Ekranda gösterilen öğeleri bulmak için kayıtlar
..............................

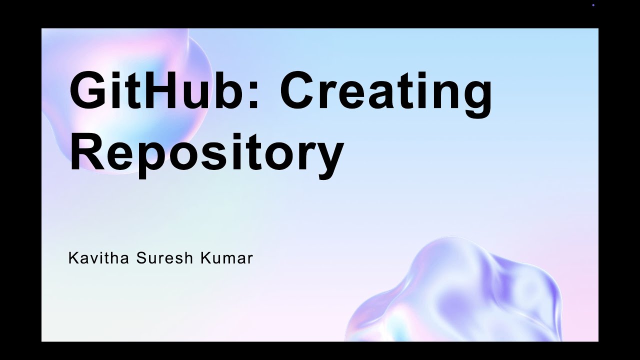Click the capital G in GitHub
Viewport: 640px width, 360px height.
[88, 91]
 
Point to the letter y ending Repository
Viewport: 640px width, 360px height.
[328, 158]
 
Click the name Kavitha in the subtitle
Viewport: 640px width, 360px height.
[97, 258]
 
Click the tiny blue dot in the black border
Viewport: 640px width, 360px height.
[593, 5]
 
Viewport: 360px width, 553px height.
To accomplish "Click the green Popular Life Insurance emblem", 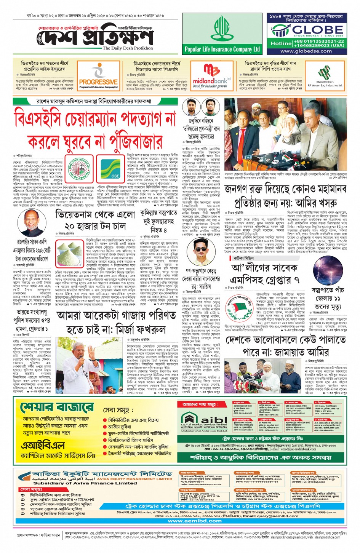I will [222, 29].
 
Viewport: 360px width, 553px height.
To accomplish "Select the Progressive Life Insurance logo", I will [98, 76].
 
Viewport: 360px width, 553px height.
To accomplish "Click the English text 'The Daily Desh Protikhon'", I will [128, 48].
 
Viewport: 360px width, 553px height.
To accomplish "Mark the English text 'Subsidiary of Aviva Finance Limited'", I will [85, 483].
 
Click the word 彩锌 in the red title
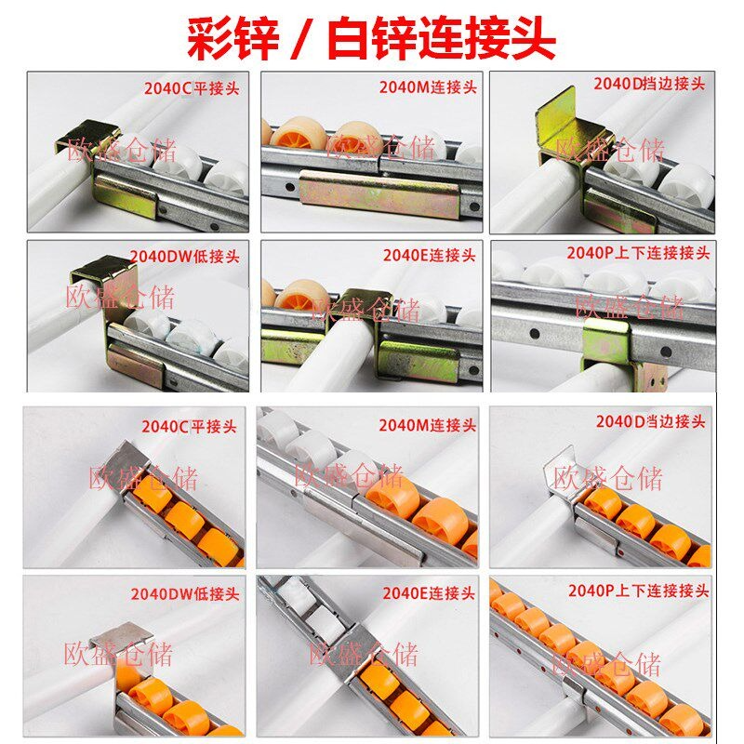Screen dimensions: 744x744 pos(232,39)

..............................

Yukarıdaki kayıtlarda "text" kelimesinin geçtiği satırların hepsini, hiçbir değişiklik yapmadan alt alta listeleyin.

To accomplish "Click the English text 'The Daily Desh Protikhon'", I will [128, 48].
To accomplish "Mark the English text 'Subsidiary of Aviva Finance Limited'", I will [85, 483].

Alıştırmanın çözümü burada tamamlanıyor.